Directions for this task >>
Each line that contains the word "computer" is to be copied from the records below.

-----

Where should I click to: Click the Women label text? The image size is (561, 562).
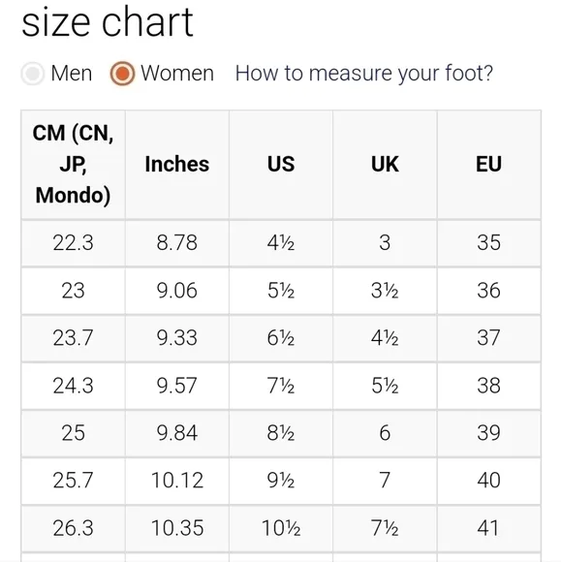pos(177,74)
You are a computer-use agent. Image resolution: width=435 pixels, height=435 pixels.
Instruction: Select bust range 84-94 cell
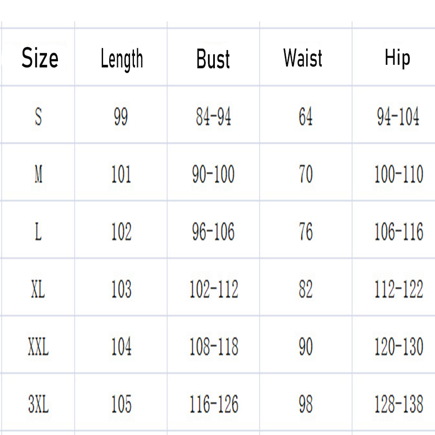(213, 117)
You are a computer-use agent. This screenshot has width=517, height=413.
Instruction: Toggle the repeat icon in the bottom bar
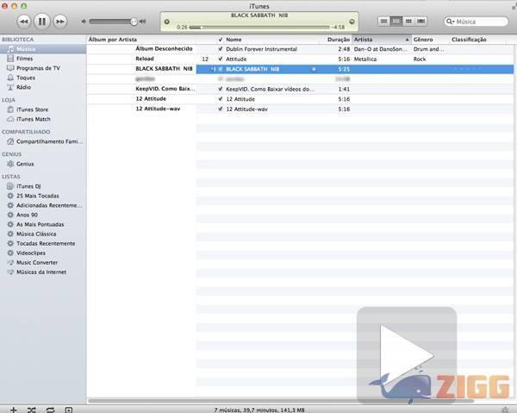coord(50,408)
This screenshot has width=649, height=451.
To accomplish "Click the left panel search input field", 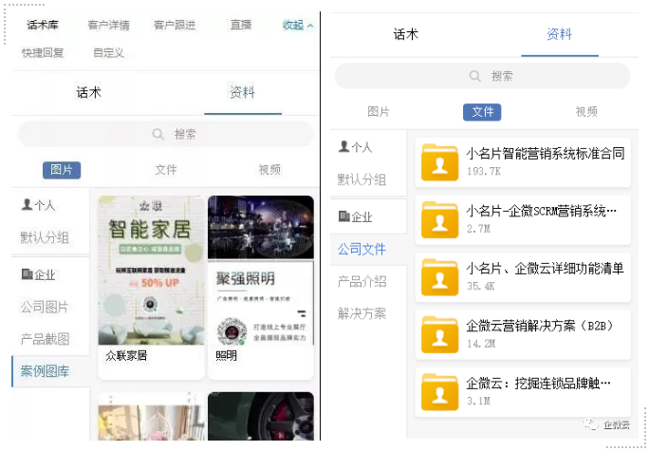I will click(x=166, y=135).
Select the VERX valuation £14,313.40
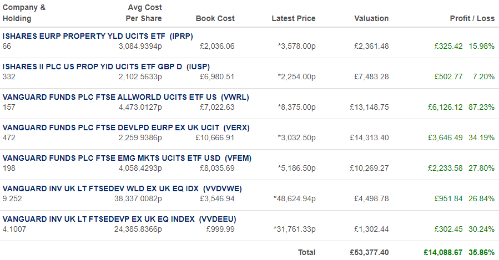 369,138
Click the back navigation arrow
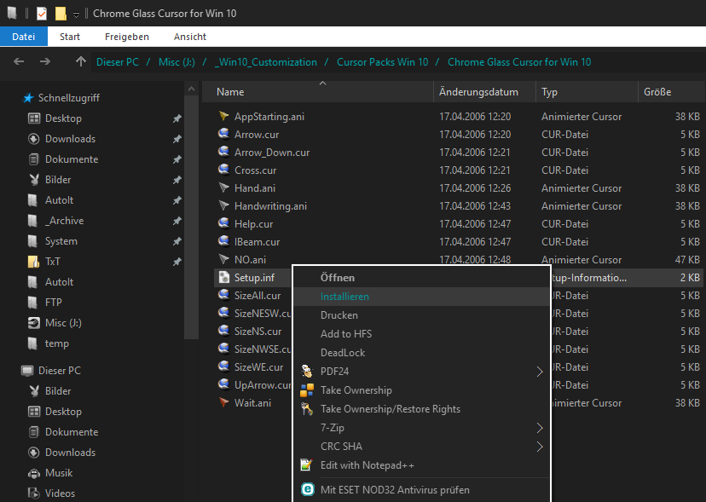706x502 pixels. [x=20, y=62]
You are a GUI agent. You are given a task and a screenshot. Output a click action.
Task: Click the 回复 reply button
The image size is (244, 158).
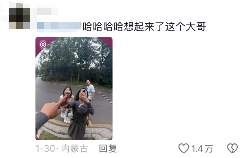(x=108, y=149)
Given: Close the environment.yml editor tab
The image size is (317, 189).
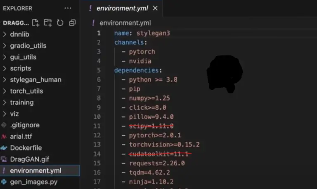Looking at the screenshot, I should pyautogui.click(x=155, y=8).
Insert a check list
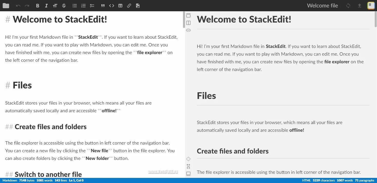This screenshot has width=377, height=183. [92, 6]
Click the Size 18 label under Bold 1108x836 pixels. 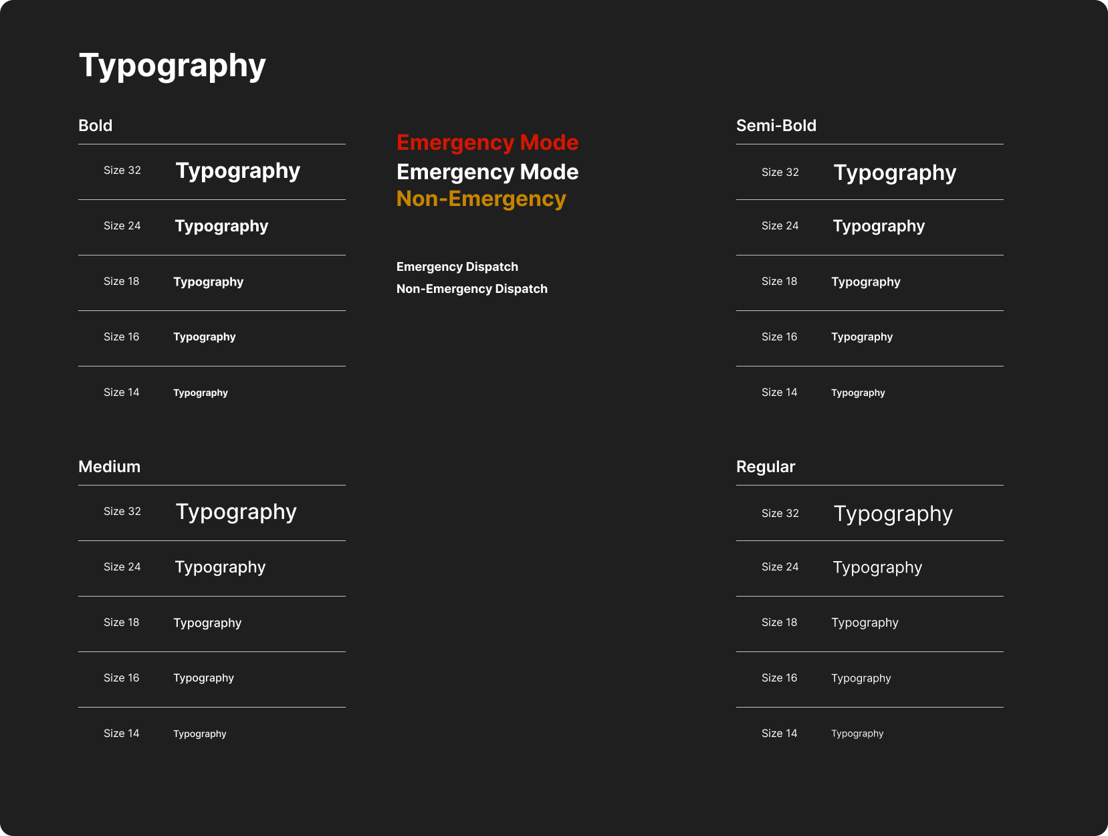122,282
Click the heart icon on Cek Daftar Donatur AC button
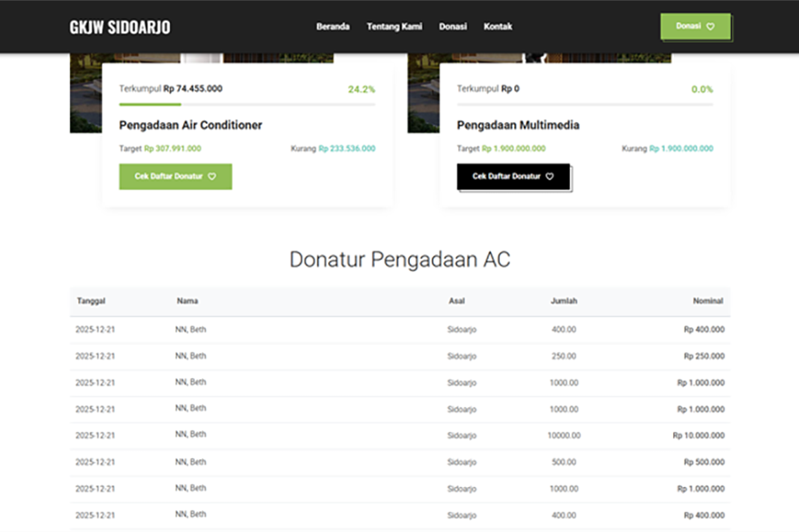The image size is (799, 532). tap(210, 176)
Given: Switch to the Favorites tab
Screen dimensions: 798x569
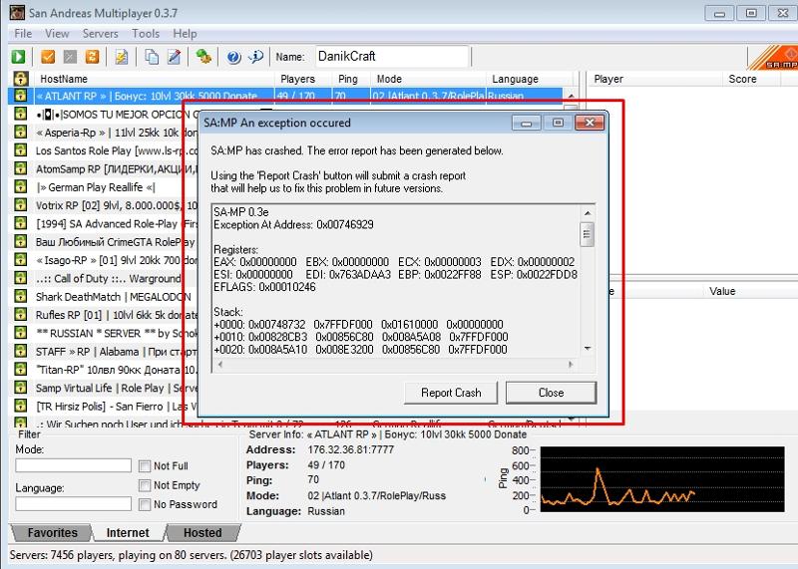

-----

Answer space >>
You are a computer-use agent. Image resolution: width=435 pixels, height=435 pixels.
You are a computer-use agent. This screenshot has width=517, height=413.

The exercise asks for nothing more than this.